Tunisia is preparing to choose its new president on Sunday in a tense climate for a civil society which has denounced increasing attacks on rights and freedoms since Mr. Saied, democratically elected in 2019, seized full powers in the summer 2021.
Since the spring of 2023, dozens of opponents, including leading figures, have been arrested on serious charges of “plot against state security”.
Trade unionists, lawyers and political commentators are also imprisoned under a controversial law on “fake news”. Associations also complain of increased controls on the foreign funding they receive.

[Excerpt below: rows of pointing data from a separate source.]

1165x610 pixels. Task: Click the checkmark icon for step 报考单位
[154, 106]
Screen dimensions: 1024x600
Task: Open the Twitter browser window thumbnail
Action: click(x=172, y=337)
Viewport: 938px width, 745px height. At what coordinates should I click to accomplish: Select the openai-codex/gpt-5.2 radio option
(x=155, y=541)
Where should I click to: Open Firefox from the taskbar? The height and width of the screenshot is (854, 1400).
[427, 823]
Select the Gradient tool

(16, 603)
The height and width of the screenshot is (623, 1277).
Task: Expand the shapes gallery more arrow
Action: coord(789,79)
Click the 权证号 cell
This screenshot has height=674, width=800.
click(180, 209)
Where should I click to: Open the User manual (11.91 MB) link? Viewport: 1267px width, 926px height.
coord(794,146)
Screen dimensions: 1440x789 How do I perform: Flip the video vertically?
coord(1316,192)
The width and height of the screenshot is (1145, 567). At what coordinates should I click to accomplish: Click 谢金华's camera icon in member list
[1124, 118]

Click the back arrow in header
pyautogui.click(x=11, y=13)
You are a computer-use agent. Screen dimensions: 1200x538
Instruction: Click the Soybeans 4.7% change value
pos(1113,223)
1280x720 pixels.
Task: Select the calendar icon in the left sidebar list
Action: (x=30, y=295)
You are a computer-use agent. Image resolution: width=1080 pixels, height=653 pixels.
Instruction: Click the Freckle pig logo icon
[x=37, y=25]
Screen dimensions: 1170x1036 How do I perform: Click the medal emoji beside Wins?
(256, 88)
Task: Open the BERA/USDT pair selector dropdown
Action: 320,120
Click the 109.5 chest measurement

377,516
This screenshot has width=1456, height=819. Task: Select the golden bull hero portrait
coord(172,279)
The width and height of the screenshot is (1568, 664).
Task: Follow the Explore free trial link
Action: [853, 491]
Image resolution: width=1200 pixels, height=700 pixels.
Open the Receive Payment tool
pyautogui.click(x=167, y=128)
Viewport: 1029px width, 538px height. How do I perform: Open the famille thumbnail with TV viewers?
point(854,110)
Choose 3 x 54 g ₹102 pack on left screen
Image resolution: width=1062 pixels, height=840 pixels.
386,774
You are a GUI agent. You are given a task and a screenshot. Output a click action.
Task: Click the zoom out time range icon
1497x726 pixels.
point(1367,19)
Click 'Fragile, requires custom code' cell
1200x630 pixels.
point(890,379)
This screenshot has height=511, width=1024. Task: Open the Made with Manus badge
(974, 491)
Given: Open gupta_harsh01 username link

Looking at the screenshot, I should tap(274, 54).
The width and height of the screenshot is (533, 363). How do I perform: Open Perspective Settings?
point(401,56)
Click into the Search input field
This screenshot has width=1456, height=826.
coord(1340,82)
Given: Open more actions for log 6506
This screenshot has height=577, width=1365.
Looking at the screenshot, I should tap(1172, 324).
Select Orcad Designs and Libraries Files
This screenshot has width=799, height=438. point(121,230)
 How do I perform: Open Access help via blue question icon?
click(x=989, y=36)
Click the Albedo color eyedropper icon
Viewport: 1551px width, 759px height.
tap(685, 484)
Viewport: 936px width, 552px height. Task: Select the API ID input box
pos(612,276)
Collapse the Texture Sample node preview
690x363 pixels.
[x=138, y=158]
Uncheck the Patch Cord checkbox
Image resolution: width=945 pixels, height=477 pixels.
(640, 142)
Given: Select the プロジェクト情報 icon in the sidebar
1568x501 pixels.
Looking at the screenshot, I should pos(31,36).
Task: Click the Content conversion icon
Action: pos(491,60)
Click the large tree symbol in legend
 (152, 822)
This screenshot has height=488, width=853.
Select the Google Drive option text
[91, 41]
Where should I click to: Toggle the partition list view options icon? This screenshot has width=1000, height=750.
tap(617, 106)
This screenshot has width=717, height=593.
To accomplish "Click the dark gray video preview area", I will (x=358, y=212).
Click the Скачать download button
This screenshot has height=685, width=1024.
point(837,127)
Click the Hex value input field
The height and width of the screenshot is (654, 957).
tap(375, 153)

According to Human Rights Watch, “more than 170 people are currently detained for political reasons or for exercising their fundamental rights.”
“The streets are still active to denounce attacks on freedoms and human rights two days before the elections,” underlined Bassem Trifi, president of the Tunisian League for Human Rights (LTDH). “We came out to denounce the violation of freedoms, of democracy, of the achievements of the Revolution, in particular freedom of expression and freedom of associative work,” he added.
In a show of force, police mobilized anti-riot units and water trucks to guard the parade.
The protesters, many of them young human rights activists and artists, called for a boycott of Sunday’s “masquerade” presidential election. For Leila Chebbi, an actress, “Kais Saïed trampled on freedoms”. “I boycott elections that break the law and are not legitimate.”
Protesters called President Saied a “manipulative pharaoh of the law” after a selection process for candidates – only three out of 17 initially – criticized for hard-to-obtain sponsorships, imprisonment of potential candidates and ousting of others serious suitors.
“Country of repression and dictatorship”, “Electoral celebration transformed into a coup d’état”, could be read on protesters’ signs.
“Liberty, freedom”, many called for the “fall of the regime”, the key slogan of the popular uprising and the Revolution which brought down the dictator Zine El Abidine Ben Ali in 2011.